(Collected data entries)
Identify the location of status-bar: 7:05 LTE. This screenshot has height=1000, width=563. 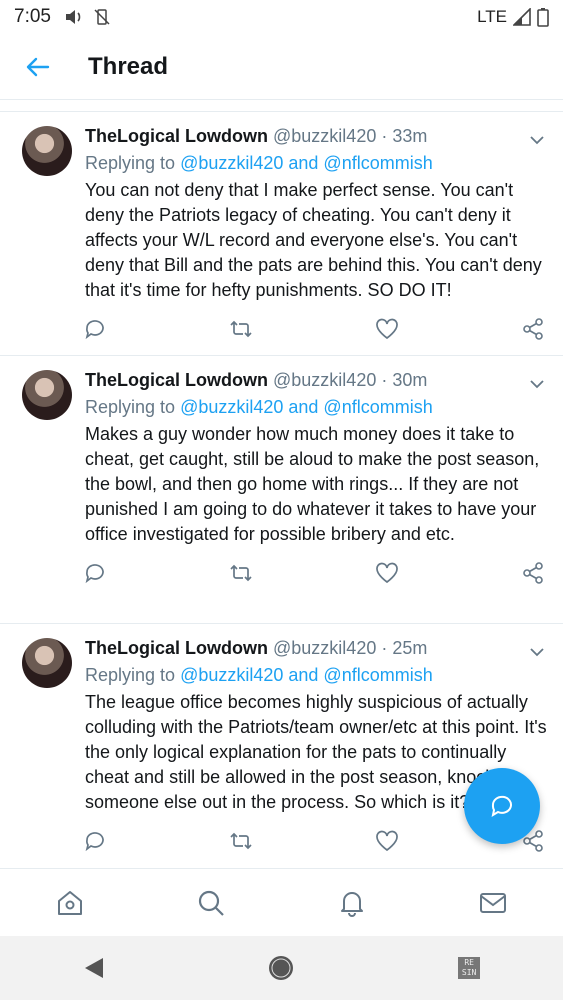
(282, 17).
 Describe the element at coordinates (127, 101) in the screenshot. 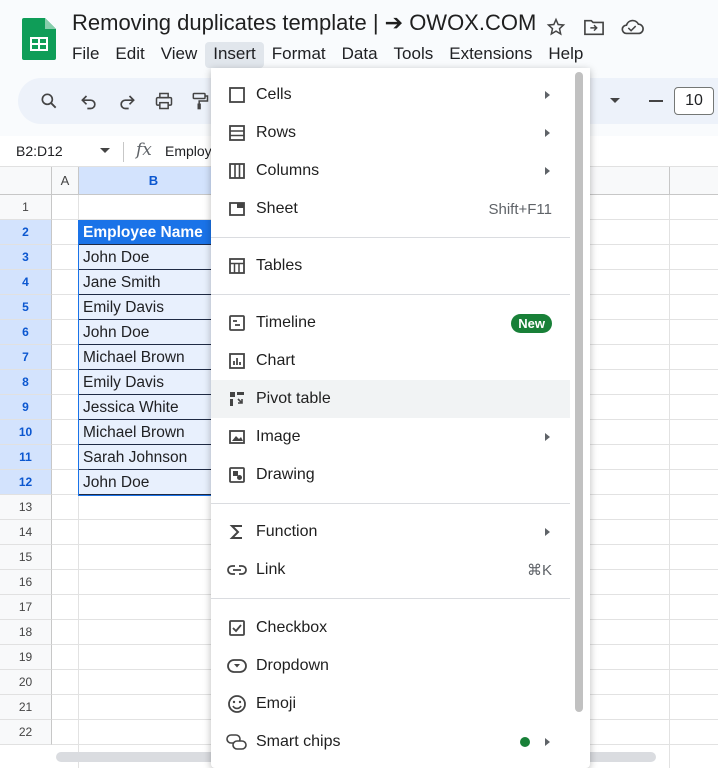

I see `redo-icon` at that location.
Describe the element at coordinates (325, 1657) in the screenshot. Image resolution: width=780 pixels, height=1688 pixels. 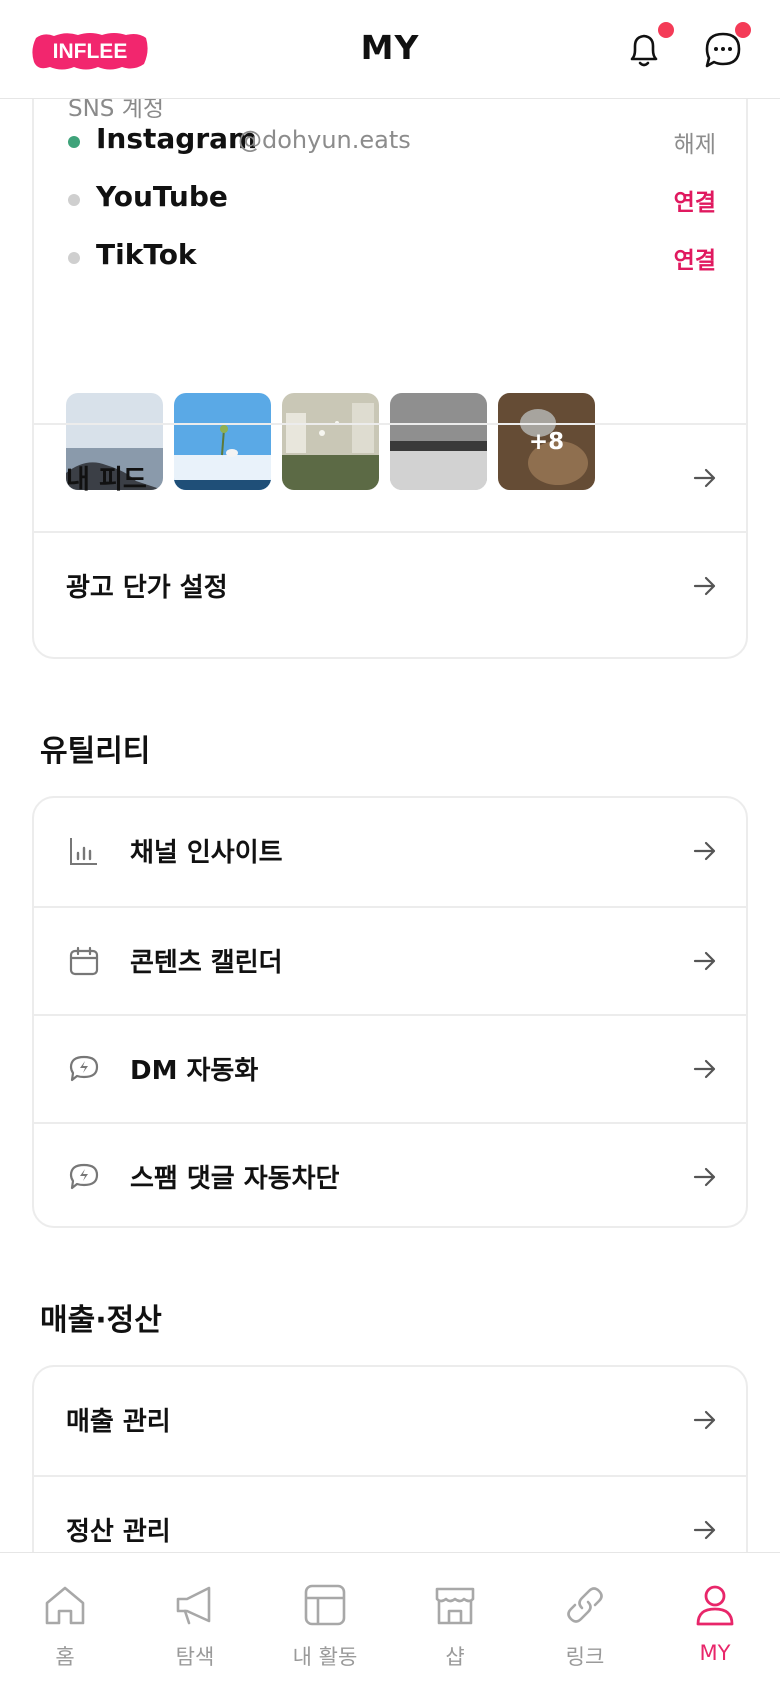
I see `tab-label: 내 활동` at that location.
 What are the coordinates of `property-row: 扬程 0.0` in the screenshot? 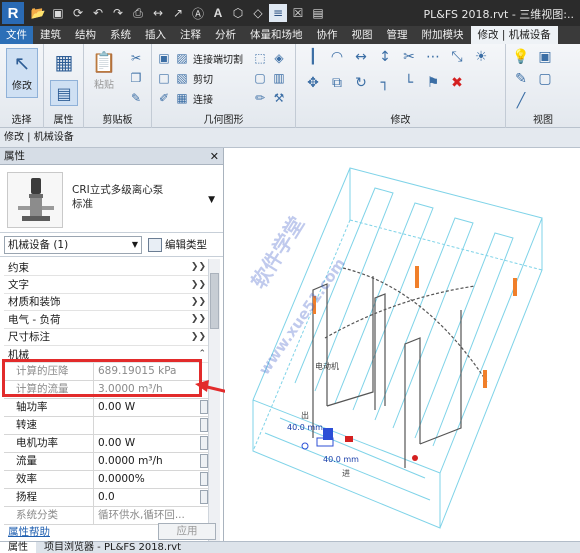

### Exercise instructions
Print the entries from the line containing "Describe the element at coordinates (127, 101)" through the end of the entries, inclusive, exactly as they appear. Omit the pictures from your output.

### Task answer
 Describe the element at coordinates (127, 101) in the screenshot. 

I see `redo-icon` at that location.
Describe the element at coordinates (325, 1657) in the screenshot. Image resolution: width=780 pixels, height=1688 pixels. 
I see `tab-label: 내 활동` at that location.
 What are the coordinates of `property-row: 扬程 0.0` in the screenshot? 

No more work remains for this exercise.